The property has established infrastructure in place that includes a 120-person camp and facilities, a commercial airstrip, and river docking capacity for 1,000-tonne barge access.
The project was issued a mining permit allowing for medium scale production in 2018. The mining permit is renewable in 5 year cycles.
Mr. Greg Smith, P. Geo. is a Qualified Person as defined by NI 43-101 and has reviewed and approved the technical data and information contained in this news release. Mr. Smith has verified the technical and scientific data disclosed herein and has conducted appropriate verification on the underlying data.
The Tassawini Gold Project will become the Company’s principal asset and full disclosure will be provided on this Property in conjunction with the definitive agreement.
Pursuant to the Company’s option plan the Company has granted stock options to its officers, directors and consultants to purchase up to 400,000 common shares in the capital of the company at an exercise price of $0.25, which will expire August 13, 2024.
For further information please contact
Ron Shenton, CEO
NEITHER THE CANADIAN SECURITIES EXCHANGE NOR ITS REGULATION SERVICES PROVIDER HAS REVIEWED OR ACCEPT’S RESPONSIBILITY FOR THE ADEQUACY OR ACCURACY OF THIS RELEASE
This news release includes certain information that may be deemed “forward-looking information” under applicable securities laws. All statements in this release, other than statements of historical facts, that address acquisition of the Property and future work thereon, mineral resource and reserve potential, exploration activities and events or developments that the Company expects is forward-looking information. Although the Company believes the expectations expressed in such statements are based on reasonable assumptions, such statements are not guarantees of future performance and actual results or developments may differ materially from those in the statements. There are certain factors that could cause actual results to differ materially from those in the forward-looking information. These include the results of the Company’s due diligence investigations, market prices, exploration successes, continued availability of capital financing, and general economic, market or business conditions, and those additionally described in the Company’s filings with the Canadian securities authorities.

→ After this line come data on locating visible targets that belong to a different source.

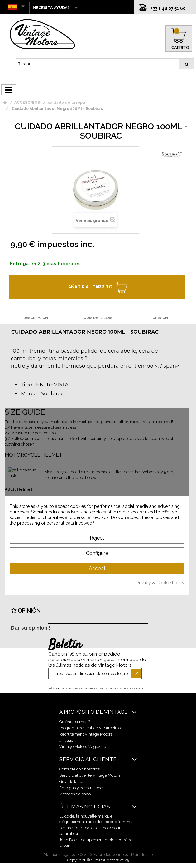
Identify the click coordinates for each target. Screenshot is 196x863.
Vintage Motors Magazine (82, 746)
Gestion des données (109, 854)
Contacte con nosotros (79, 769)
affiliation (67, 740)
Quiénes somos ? (74, 721)
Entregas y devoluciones (81, 787)
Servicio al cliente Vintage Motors (89, 775)
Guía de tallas (71, 781)
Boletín (65, 645)
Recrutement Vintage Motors (85, 734)
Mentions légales (59, 854)
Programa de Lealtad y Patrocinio (90, 728)
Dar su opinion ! (30, 628)
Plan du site (142, 854)
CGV (82, 854)
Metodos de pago (75, 794)
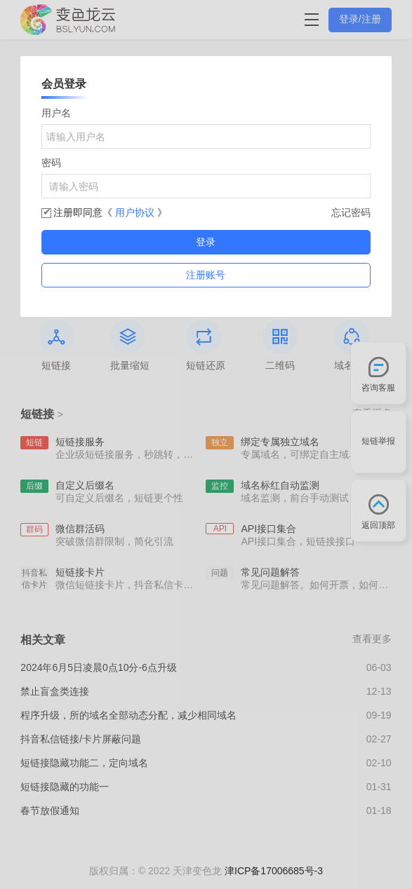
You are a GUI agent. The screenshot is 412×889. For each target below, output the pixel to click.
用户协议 (136, 212)
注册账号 (205, 274)
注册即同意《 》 (110, 212)
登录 (205, 241)
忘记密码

Investors are cautioned that any such statements are not guarantees of future performance and actual results or developments may differ materially from those projected in the forward-looking information. For more information on the Company, investors are encouraged to review the Company’s public filings at http://www.sedar.com. The Company disclaims any intention or obligation to update or revise any forward- looking information, whether as a result of new information, future events or otherwise, other than as required by law.